THE PROBLEM:
Report back every line of the entries that contains "يرحب", exactly as written.
====== DATASET CONTENT ======
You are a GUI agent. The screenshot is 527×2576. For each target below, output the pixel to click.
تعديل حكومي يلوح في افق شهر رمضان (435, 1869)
======
====== DATASET CONTENT ======
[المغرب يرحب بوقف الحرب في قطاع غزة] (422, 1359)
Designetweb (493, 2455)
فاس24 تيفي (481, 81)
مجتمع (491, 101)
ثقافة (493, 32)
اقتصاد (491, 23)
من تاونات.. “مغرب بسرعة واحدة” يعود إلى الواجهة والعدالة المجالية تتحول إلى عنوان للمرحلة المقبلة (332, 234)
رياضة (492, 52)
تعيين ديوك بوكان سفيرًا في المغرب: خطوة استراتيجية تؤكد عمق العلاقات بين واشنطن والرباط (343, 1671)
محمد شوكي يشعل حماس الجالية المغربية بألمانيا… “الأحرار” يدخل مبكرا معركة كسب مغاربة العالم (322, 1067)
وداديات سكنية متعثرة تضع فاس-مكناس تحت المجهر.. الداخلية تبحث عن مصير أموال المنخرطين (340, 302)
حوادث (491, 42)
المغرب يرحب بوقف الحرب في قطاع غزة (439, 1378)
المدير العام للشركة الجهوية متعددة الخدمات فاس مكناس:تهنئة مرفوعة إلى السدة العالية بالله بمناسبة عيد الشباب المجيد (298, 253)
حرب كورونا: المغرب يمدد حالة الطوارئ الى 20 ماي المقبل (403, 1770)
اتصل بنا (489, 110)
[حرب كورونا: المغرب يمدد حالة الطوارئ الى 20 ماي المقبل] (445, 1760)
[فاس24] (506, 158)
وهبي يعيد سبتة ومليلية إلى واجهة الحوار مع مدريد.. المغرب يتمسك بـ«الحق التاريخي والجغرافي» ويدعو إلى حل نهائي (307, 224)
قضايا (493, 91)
======
YOUR SOLUTION:
[المغرب يرحب بوقف الحرب في قطاع غزة] (422, 1359)
المغرب يرحب بوقف الحرب في قطاع غزة (439, 1378)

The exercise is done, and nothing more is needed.